Present the records below as a Markdown table with two columns, Row and Entry, numbering each line in order under Row and placing its text under Entry. Leave out any blank lines.
----------
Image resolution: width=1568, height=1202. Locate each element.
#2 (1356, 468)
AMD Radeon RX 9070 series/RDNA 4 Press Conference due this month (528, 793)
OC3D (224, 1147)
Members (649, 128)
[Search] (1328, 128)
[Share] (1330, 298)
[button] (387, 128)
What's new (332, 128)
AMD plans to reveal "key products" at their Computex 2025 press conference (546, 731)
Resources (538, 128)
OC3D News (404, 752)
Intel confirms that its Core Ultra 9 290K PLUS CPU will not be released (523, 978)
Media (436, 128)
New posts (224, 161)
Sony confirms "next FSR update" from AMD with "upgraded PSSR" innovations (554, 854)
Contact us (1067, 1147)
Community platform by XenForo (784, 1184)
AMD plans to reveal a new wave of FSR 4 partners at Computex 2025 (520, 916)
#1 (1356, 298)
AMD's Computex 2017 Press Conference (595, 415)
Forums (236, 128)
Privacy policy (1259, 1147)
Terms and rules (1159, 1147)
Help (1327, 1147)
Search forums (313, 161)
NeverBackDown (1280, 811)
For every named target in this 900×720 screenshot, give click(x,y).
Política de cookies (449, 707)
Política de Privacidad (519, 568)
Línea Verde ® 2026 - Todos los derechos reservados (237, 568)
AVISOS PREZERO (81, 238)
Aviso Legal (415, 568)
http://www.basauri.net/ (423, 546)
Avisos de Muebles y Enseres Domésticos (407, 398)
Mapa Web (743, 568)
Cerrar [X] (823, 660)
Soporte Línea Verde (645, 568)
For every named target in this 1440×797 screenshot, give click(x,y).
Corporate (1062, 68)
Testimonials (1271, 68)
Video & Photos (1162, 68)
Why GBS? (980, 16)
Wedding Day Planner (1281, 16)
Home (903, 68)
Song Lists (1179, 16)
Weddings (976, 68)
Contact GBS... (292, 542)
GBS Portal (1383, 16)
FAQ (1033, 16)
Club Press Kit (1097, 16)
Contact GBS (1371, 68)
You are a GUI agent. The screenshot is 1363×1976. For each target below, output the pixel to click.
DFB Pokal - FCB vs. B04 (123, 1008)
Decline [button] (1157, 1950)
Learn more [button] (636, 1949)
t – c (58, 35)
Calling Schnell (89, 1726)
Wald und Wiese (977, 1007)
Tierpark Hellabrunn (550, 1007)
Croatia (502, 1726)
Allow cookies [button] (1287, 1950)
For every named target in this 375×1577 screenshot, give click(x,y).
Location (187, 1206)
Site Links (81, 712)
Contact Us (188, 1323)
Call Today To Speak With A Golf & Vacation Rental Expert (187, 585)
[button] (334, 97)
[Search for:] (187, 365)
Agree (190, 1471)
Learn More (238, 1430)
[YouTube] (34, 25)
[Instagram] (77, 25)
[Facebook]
----------
> **RESULT FOR THIS TASK**:
| Row | Entry |
|---|---|
| 1 | Image resolution: width=1568, height=1202. Locate each element. |
| 2 | #2 (1356, 468) |
| 3 | AMD Radeon RX 9070 series/RDNA 4 Press Conference due this month (528, 793) |
| 4 | OC3D (224, 1147) |
| 5 | Members (649, 128) |
| 6 | [Search] (1328, 128) |
| 7 | [Share] (1330, 298) |
| 8 | [button] (387, 128) |
| 9 | What's new (332, 128) |
| 10 | AMD plans to reveal "key products" at their Computex 2025 press conference (546, 731) |
| 11 | Resources (538, 128) |
| 12 | OC3D News (404, 752) |
| 13 | Intel confirms that its Core Ultra 9 290K PLUS CPU will not be released (523, 978) |
| 14 | Media (436, 128) |
| 15 | New posts (224, 161) |
| 16 | Sony confirms "next FSR update" from AMD with "upgraded PSSR" innovations (554, 854) |
| 17 | Contact us (1067, 1147) |
| 18 | Community platform by XenForo (784, 1184) |
| 19 | AMD plans to reveal a new wave of FSR 4 partners at Computex 2025 (520, 916) |
| 20 | #1 (1356, 298) |
| 21 | AMD's Computex 2017 Press Conference (595, 415) |
| 22 | Forums (236, 128) |
| 23 | Privacy policy (1259, 1147) |
| 24 | Terms and rules (1159, 1147) |
| 25 | Help (1327, 1147) |
| 26 | Search forums (313, 161) |
| 27 | NeverBackDown (1280, 811) |
| 28 | For every named target in this 900×720 screenshot, give click(x,y). |
| 29 | Política de cookies (449, 707) |
| 30 | Política de Privacidad (519, 568) |
| 31 | Línea Verde ® 2026 - Todos los derechos reservados (237, 568) |
| 32 | AVISOS PREZERO (81, 238) |
| 33 | Aviso Legal (415, 568) |
| 34 | http://www.basauri.net/ (423, 546) |
| 35 | Avisos de Muebles y Enseres Domésticos (407, 398) |
| 36 | Mapa Web (743, 568) |
| 37 | Cerrar [X] (823, 660) |
| 38 | Soporte Línea Verde (645, 568) |
| 39 | For every named target in this 1440×797 screenshot, give click(x,y). |
| 40 | Corporate (1062, 68) |
| 41 | Testimonials (1271, 68) |
| 42 | Video & Photos (1162, 68) |
| 43 | Why GBS? (980, 16) |
| 44 | Wedding Day Planner (1281, 16) |
| 45 | Home (903, 68) |
| 46 | Song Lists (1179, 16) |
| 47 | Weddings (976, 68) |
| 48 | Contact GBS... (292, 542) |
| 49 | GBS Portal (1383, 16) |
| 50 | FAQ (1033, 16) |
| 51 | Club Press Kit (1097, 16) |
| 52 | Contact GBS (1371, 68) |
| 53 | You are a GUI agent. The screenshot is 1363×1976. For each target below, output the pixel to click. |
| 54 | DFB Pokal - FCB vs. B04 (123, 1008) |
| 55 | Decline [button] (1157, 1950) |
| 56 | Learn more [button] (636, 1949) |
| 57 | t – c (58, 35) |
| 58 | Calling Schnell (89, 1726) |
| 59 | Wald und Wiese (977, 1007) |
| 60 | Tierpark Hellabrunn (550, 1007) |
| 61 | Croatia (502, 1726) |
| 62 | Allow cookies [button] (1287, 1950) |
| 63 | For every named target in this 375×1577 screenshot, give click(x,y). |
| 64 | Location (187, 1206) |
| 65 | Site Links (81, 712) |
| 66 | Contact Us (188, 1323) |
| 67 | Call Today To Speak With A Golf & Vacation Rental Expert (187, 585) |
| 68 | [button] (334, 97) |
| 69 | [Search for:] (187, 365) |
| 70 | Agree (190, 1471) |
| 71 | Learn More (238, 1430) |
| 72 | [YouTube] (34, 25) |
| 73 | [Instagram] (77, 25) |
| 74 | [Facebook] |